Problem ::
The task calls for every line of the data to be retyped exactly.

╔══

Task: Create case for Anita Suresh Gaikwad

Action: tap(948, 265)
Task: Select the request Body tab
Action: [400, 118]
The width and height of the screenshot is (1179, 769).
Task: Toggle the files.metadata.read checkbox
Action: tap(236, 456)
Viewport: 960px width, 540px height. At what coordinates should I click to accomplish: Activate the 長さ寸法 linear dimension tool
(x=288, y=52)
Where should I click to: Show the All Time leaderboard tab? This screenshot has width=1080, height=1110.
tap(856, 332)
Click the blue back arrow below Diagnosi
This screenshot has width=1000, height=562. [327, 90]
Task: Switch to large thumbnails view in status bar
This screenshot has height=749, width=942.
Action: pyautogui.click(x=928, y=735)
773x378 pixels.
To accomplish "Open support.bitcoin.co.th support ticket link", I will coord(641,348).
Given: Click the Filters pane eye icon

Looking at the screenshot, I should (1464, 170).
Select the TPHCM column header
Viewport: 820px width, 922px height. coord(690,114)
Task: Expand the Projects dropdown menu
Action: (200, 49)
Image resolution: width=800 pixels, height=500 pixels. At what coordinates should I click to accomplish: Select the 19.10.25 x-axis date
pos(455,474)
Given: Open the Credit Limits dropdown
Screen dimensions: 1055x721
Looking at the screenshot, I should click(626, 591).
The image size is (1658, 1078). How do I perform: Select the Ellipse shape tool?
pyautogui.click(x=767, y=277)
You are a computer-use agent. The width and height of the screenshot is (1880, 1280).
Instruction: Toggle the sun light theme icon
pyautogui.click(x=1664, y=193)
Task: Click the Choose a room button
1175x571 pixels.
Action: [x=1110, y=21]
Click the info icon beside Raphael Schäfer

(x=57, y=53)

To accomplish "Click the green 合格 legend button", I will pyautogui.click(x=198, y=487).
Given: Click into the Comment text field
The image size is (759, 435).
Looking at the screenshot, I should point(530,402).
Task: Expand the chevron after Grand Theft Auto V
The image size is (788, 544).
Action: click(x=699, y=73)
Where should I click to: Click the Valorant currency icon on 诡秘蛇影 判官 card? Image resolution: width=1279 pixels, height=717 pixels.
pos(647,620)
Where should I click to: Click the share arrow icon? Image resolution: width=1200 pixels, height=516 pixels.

╚══

Solution to the exercise ::
Task: Create case for Anita Suresh Gaikwad

Action: tap(948, 265)
Task: Select the request Body tab
Action: [400, 118]
The width and height of the screenshot is (1179, 769).
Task: Toggle the files.metadata.read checkbox
Action: tap(236, 456)
Viewport: 960px width, 540px height. At what coordinates should I click to accomplish: Activate the 長さ寸法 linear dimension tool
(x=288, y=52)
Where should I click to: Show the All Time leaderboard tab? This screenshot has width=1080, height=1110.
tap(856, 332)
Click the blue back arrow below Diagnosi
This screenshot has width=1000, height=562. [327, 90]
Task: Switch to large thumbnails view in status bar
This screenshot has height=749, width=942.
Action: pyautogui.click(x=928, y=735)
773x378 pixels.
To accomplish "Open support.bitcoin.co.th support ticket link", I will coord(641,348).
Given: Click the Filters pane eye icon

Looking at the screenshot, I should (1464, 170).
Select the TPHCM column header
Viewport: 820px width, 922px height. coord(690,114)
Task: Expand the Projects dropdown menu
Action: (200, 49)
Image resolution: width=800 pixels, height=500 pixels. At what coordinates should I click to accomplish: Select the 19.10.25 x-axis date
pos(455,474)
Given: Open the Credit Limits dropdown
Screen dimensions: 1055x721
Looking at the screenshot, I should click(626, 591).
The image size is (1658, 1078). How do I perform: Select the Ellipse shape tool?
pyautogui.click(x=767, y=277)
You are a computer-use agent. The width and height of the screenshot is (1880, 1280).
Instruction: Toggle the sun light theme icon
pyautogui.click(x=1664, y=193)
Task: Click the Choose a room button
1175x571 pixels.
Action: [x=1110, y=21]
Click the info icon beside Raphael Schäfer

(x=57, y=53)

To accomplish "Click the green 合格 legend button", I will pyautogui.click(x=198, y=487).
Given: Click into the Comment text field
The image size is (759, 435).
Looking at the screenshot, I should point(530,402).
Task: Expand the chevron after Grand Theft Auto V
The image size is (788, 544).
Action: click(x=699, y=73)
Where should I click to: Click the Valorant currency icon on 诡秘蛇影 判官 card? Image resolution: width=1279 pixels, height=717 pixels.
pos(647,620)
Where should I click to: Click the share arrow icon? Image resolution: width=1200 pixels, height=516 pixels.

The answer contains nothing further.